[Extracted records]

□ □ □ □ □

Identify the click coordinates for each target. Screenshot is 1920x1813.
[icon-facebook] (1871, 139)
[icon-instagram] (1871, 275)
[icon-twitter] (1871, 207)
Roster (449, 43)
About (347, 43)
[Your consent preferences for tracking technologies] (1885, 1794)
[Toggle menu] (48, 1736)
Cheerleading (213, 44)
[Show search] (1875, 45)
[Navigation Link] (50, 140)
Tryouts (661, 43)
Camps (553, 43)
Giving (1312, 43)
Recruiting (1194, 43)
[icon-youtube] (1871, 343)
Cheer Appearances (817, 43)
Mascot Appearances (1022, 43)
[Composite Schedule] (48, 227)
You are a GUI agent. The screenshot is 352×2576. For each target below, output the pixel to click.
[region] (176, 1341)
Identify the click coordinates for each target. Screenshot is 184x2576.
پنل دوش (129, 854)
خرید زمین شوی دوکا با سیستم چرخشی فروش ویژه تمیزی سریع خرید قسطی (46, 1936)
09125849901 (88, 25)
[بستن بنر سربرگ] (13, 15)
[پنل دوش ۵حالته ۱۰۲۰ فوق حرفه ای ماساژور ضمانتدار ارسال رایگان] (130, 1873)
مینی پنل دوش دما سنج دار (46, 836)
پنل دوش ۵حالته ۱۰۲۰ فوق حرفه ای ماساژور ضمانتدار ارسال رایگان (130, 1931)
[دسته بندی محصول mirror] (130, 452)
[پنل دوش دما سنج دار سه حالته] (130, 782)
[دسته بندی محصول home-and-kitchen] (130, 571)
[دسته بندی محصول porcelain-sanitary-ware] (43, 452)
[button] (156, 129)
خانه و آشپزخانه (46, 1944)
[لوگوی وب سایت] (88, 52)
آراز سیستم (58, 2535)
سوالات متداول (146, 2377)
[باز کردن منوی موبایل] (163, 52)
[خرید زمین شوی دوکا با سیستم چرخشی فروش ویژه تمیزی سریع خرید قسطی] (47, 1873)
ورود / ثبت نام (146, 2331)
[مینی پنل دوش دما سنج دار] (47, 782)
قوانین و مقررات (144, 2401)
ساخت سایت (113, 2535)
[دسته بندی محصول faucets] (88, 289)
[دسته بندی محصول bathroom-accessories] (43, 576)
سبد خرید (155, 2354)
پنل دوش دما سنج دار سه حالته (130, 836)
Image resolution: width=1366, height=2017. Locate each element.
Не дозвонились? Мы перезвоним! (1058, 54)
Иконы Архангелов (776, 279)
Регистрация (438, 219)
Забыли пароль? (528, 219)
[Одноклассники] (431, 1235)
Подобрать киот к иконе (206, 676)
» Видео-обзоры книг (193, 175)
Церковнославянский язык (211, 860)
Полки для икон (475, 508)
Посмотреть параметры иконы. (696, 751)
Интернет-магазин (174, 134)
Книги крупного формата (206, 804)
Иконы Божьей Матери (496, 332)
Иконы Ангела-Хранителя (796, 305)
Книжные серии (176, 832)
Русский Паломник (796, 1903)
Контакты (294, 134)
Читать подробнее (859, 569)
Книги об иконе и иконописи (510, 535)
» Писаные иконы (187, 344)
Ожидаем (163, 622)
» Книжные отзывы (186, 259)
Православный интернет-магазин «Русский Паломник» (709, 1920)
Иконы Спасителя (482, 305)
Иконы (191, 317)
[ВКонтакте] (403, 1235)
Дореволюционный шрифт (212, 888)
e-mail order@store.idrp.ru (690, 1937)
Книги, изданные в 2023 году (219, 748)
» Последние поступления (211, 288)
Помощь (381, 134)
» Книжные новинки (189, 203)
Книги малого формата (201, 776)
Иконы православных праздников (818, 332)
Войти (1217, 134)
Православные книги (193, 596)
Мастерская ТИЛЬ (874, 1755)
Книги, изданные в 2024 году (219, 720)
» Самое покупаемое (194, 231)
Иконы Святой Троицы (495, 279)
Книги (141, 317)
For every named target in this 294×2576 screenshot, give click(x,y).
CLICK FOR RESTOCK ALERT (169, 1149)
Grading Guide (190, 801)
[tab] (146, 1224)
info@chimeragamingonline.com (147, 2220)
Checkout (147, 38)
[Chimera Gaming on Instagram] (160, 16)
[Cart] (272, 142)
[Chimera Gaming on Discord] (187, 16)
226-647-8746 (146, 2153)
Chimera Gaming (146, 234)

□ □ □ □ □

- _Your assignment_:
Given the word "قسطی", show every line of the records that contains it.

- _Result for this task_:
خرید زمین شوی دوکا با سیستم چرخشی فروش ویژه تمیزی سریع خرید قسطی (46, 1936)
[خرید زمین شوی دوکا با سیستم چرخشی فروش ویژه تمیزی سریع خرید قسطی] (47, 1873)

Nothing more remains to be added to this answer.